Nous sommes ainsi, dès les premières pages, plongés dans l’univers propre à ce duo, un monde dans lequel la création poétique, l’écriture, imprègne le quotidien, où chaque geste, chaque émotion peut devenir l’objet d’un poème, comme si l’existence tout entière était une sorte de carrière où trouver de quoi sculpter les blocs de mots dont on veut bâtir une œuvre. L’un et l’autre, en effet, veulent s’exprimer, parvenir à dire ce qui les meut, les emplit d’espoir ou les tourmente. Sylvie Plath, cependant, est la proie de démons que Hugues considère d’abord avec une confiance pleine d’amour puis, progressivement, avec un étonnement douloureux, une inquiète fascination, puis un effroi radical. Elle doit se débattre entre le fantôme d’un père, les jugements toujours anticipés et craints d’une mère, l’angoisse de la page blanche et la mort comme à l’affût. Elle oscille entre la croyance en sa mission poétique et la dépression. Leur vie commune fut relativement courte mais ils eurent deux enfants, qui deviendraient des orphelins quand leur mère eut décidé, à l’âge de 30 ans, en février 1963, de mettre fin à ses souffrances en s’endormant la tête posée dans un four d’où le gaz s’échappait.
« Ces six années semblaient une éternité aussi bien qu’un instant » et Ted Hugues se les remémore en même temps qu’il tente de se frayer un chemin pour les comprendre.

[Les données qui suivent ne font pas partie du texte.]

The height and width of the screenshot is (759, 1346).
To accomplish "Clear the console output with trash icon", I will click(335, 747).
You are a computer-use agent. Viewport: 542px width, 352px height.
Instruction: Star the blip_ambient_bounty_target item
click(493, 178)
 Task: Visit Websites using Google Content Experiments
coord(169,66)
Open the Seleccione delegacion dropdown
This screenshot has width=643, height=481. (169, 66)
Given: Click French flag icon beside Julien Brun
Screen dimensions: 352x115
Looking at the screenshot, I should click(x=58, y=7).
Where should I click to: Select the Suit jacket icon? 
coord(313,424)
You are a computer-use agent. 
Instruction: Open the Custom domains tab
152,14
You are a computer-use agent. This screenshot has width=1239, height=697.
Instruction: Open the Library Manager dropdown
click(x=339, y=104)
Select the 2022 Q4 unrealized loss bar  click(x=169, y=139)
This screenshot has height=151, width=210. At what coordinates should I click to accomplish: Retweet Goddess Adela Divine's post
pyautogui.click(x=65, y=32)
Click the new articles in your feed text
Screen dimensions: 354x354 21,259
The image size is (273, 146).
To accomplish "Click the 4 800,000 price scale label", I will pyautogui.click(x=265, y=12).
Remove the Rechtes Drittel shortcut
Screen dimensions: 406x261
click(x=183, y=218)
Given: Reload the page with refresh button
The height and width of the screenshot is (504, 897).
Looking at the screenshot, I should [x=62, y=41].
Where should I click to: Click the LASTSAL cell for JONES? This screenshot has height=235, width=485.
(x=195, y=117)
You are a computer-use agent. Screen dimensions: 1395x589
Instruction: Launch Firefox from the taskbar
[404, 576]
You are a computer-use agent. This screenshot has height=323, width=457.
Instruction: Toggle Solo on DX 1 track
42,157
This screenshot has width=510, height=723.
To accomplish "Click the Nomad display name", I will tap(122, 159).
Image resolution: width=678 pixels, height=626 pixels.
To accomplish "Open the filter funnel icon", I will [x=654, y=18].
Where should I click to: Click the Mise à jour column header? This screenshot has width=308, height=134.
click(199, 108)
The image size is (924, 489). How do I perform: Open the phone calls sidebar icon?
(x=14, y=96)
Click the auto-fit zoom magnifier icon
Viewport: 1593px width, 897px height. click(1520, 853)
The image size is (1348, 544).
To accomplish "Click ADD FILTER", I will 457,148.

Comment cette espèce de fée sauvage – son premier baiser fut plutôt une morsure – comment cette sorcière « lettrée et en rut » a-t-elle pu devenir cette femme constamment blessée et refusant qu’on lui porte secours ? C’est que le couple est devenu un piège qui s’est lentement refermé sur eux, une prison commune : « J’étais dépendant du besoin que ma femme avait de ma proximité tangible ». Hugues commence à rencontrer un certain succès, qu’il lui doit en partie : « Elle m’a libéré de tout ce qui entravait le cours de mon écriture (…) elle était une brise vivifiante qui chassait de son souffle la léthargie poussiéreuse de l’oisiveté » – mais elle supporte mal ce succès, une jalousie insidieuse vient s’ajouter aux doutes qu’elle ne cesse d’entretenir sur ses propres forces littéraires. Donner naissance à des enfants ne lui apporte pas non plus la joie espérée, ne peut ni la consoler ni la consolider : « Son désespoir grandissant suintait jusqu’à moi à travers les murs de la chambre et, en retour, mon humeur chaque jour plus maussade l’enfonçait davantage dans la déréliction ».
Ted Hugues rencontre une autre femme, qui devient sa « Lilith », sa « muse noire » : « Ce n’était peut-être pas le fait d’être amoureux, mais le désir de répondre à la joie sauvage que cela me procurait qui, pour la première fois depuis des mois, me rendait à la poésie, à mes émotions ». Il pourra écrire de nouveaux poèmes – mais Sylvia Plath, elle, choisit le silence définitif : « Plus encore que la couleur jaune cireuse de son visage soudain émacié, ce qui m’a convaincu que je ne pourrais pas la ramener de chez les morts, c’était l’immobilité inhabituelle de son visage adoré, d’où toute attention, toute tension avait disparu. Même dans son sommeil, je ne l’avais jamais vue aussi paisible ».

Thierry Cecille

Ton histoire, mon histoire,
de Connie Palmen
Traduit du néerlandais (Pays-Bas) par
Arlette Ounanian, Actes Sud, 270 p., 22

Le désamour fou Par Thierry Cecille
Le Matricule des Anges n°198 , novembre 2018.